Collegians won the MJFA premiership for the sixth time, defeating Port Rovers in the 1904 MJFA Grand Final. This was the third time a grand final had been held in the MJFA.

==Association membership==
All nine teams that participated in the 1903 MJFA season continued in 1904. Applications to join the competition came from Elsternwick and Sherwood, Fitzroy Baptist, Rose of Northcote, Parkville, Melburnians and Caulfield Collegians.
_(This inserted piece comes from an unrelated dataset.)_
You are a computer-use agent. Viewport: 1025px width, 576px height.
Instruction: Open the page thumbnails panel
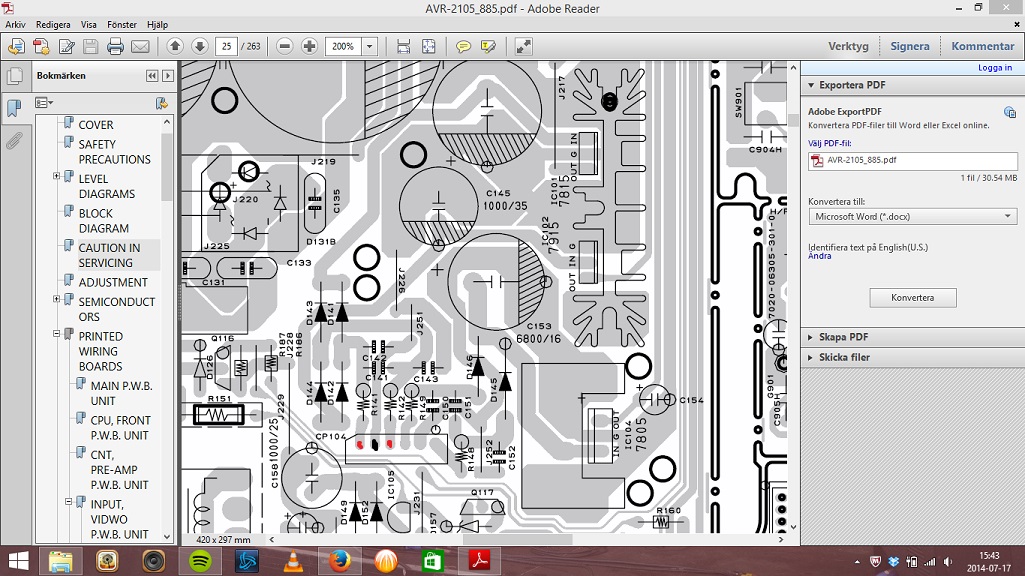[14, 77]

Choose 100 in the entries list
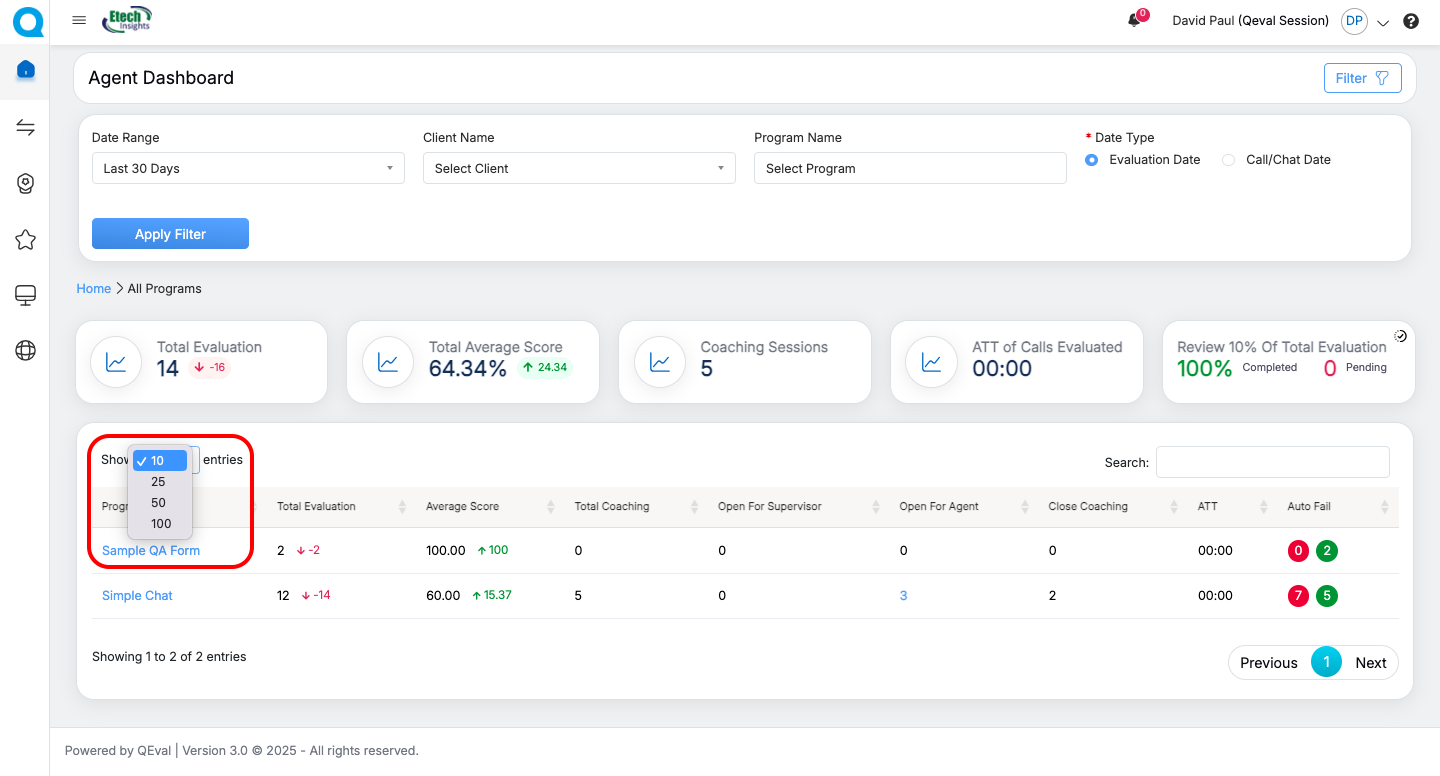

Ultimately, the MJFA was only able to admit one club, and Fitzroy Baptist was chosen on the condition that the club changed its name to Fitzroy District Football Club, which it did.

==Ladder==

| Pos | Team | Pld | W | L | D | Pts |
|---|---|---|---|---|---|---|
| 1 | Port Rovers | 18 | 16 | 2 | 0 | 64 |
| 2 | Collegians (P) | 18 | 16 | 2 | 0 | 64 |
| 3 | Leopold | 18 | 12 | 6 | 0 | 48 |
| 4 | Caulfield | 18 | 11 | 7 | 0 | 44 |
| 5 | South Yarra | 18 | 10 | 8 | 0 | 40 |
| 6 | Fitzroy District | 18 | 9 | 9 | 0 | 36 |
| 7 | Brighton | 18 | 5 | 12 | 1 | 22 |
| 8 | Boroondara | 18 | 4 | 12 | 1 | 18 |
| 9 | Beverley | 18 | 3 | 13 | 2 | 16 |
| 10 | Hawthorn | 18 | 2 | 16 | 0 | 8 |

Source:
 (P) Premiers; (W) Club withdrew

==Grand Final==
At the time, the MJFA premiership was decided by the best overall record for the season. In the event of a tie, a playoff match would have been held.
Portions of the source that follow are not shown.